Con otra argumentación tomista Aquino se refiere al resto de los pecados capitales que aún cuando son origen y principio de otros vicios y pecados, no lo son al extremo de merecer muerte capital, como podría suponerse por el nombre dado a estos pecados. El castigo, desde luego estará en el otro mundo después de la muerte, ya en el Purgatorio donde se purifican las almas o en el Infierno a la espera del Juicio Final.

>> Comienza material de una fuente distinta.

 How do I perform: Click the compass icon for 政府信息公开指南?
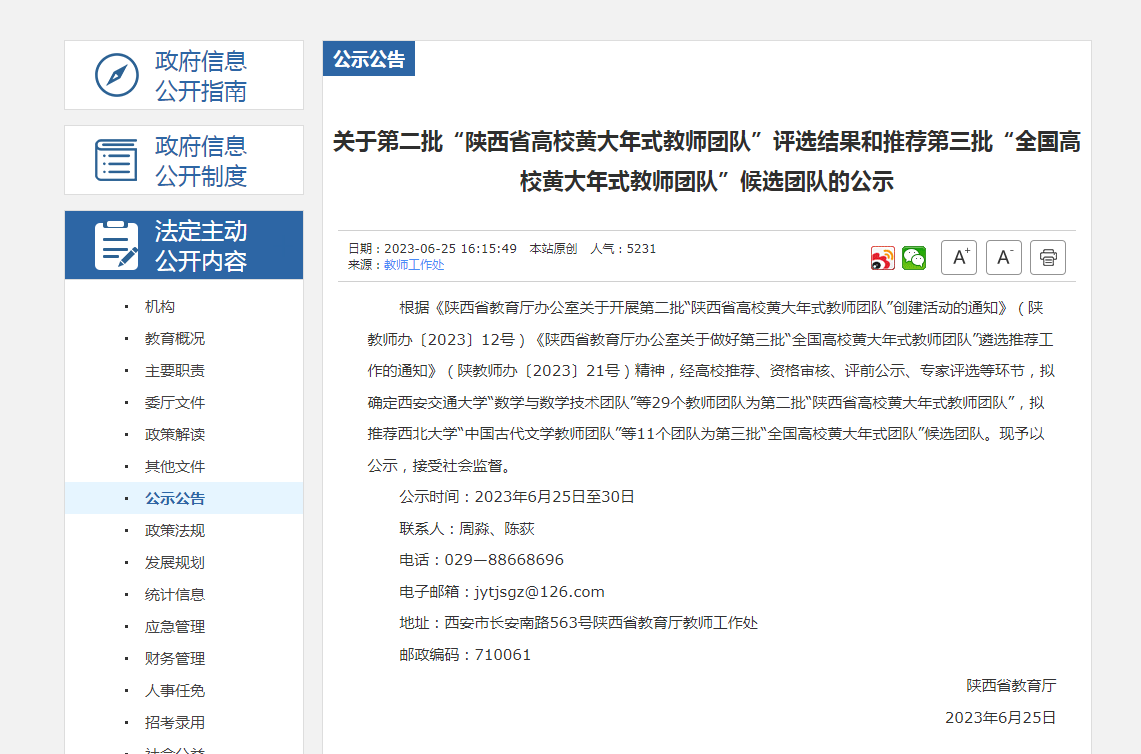click(116, 76)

Contra los pecados capitales es necesario alcanzar determinadas integridades, en principio las virtudes cardinales, que son: Prudencia, justicia, templanza y fortaleza. En la Edad Media, los Padres de la Iglesia se afanaron en conciliar los dogmas bíblicos y los razonamientos de la filosofía griega, fundamentalmente aristotélicos –puestos en circulación por los árabes después de que por siglos permanecieron ocultos por los occidentales. Así, de la teoría platónica se toman tres de estas virtudes, asociadas a cada una de las partes con que divide el alma. Así, a la virtud de lo racional (soberbia) corresponde la prudencia; la de lo irascible (ira) a la fortaleza y la de lo concupiscible (lujuria) a la templanza o moderación. La cuarta, que es la virtud más importante de todas, la justicia, nace cuando cada parte del alma cumple su cometido convirtiéndose así en virtud rectora que cohesiona a las restantes.

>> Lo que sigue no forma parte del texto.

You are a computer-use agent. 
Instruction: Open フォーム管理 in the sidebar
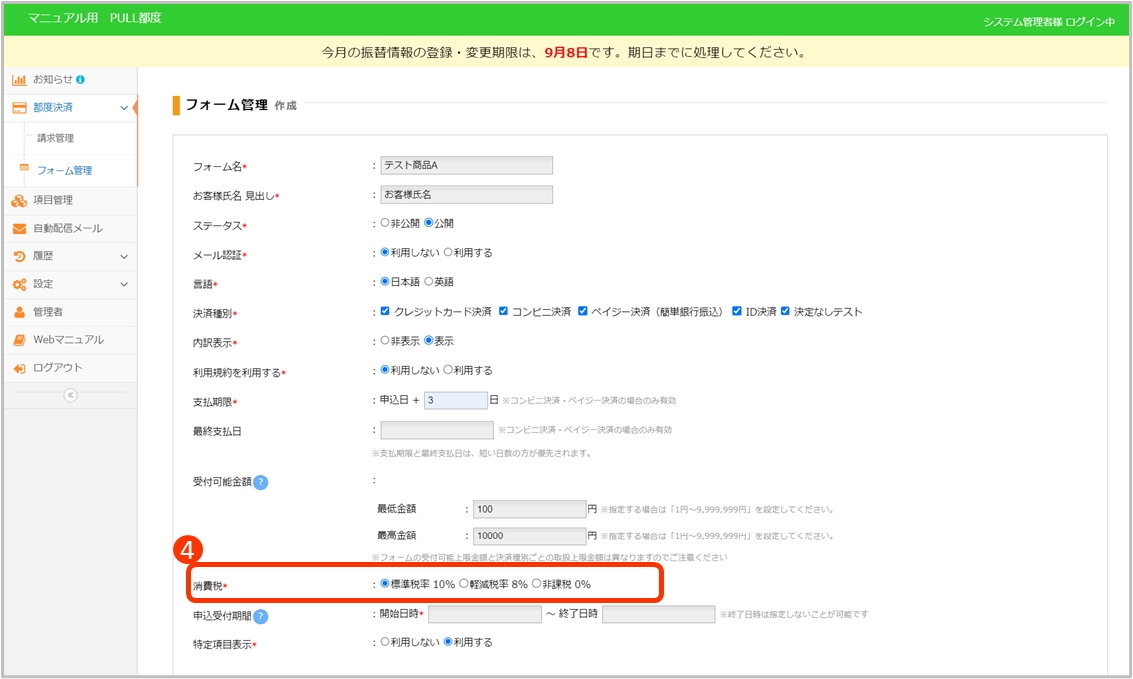pyautogui.click(x=64, y=171)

Para los estoicos la prudencia o sabiduría, la fortaleza, la templanza y la justicia, son las cuatro virtudes cardinales. El hombre que posee con perfección estas cuatro virtudes, nada tiene que pedir ni envidiar a la Divinidad; se hace igual a Dios, del cual sólo se diferencia en la duración mayor o menor de su existencia: bonus ipse tempore tantum a Deo differt.
Si se hurga más podemos remitirnos a De officiis de Cicerón, a Meditaciones de Marco Aurelio, pienso en los filósofos estoicos griegos terminando con los romanos, con Séneca a la cabeza. El cristianismo añadió a estas virtudes, las cardinales, las llamadas Virtudes teologales: Fe, esperanza y caridad. En la teología católica, éstas son hábitos que Dios infunde en la inteligencia y en la voluntad para ordenar las acciones del hombre. En total, son siete las virtudes que hay que seguir para alcanzar el cielo y contrarrestar los pecados capitales. Podríamos seguir con el tema con las virtudes infusas y las adquiridas pero ello sería entrar a esa ardua tarea que es la teología.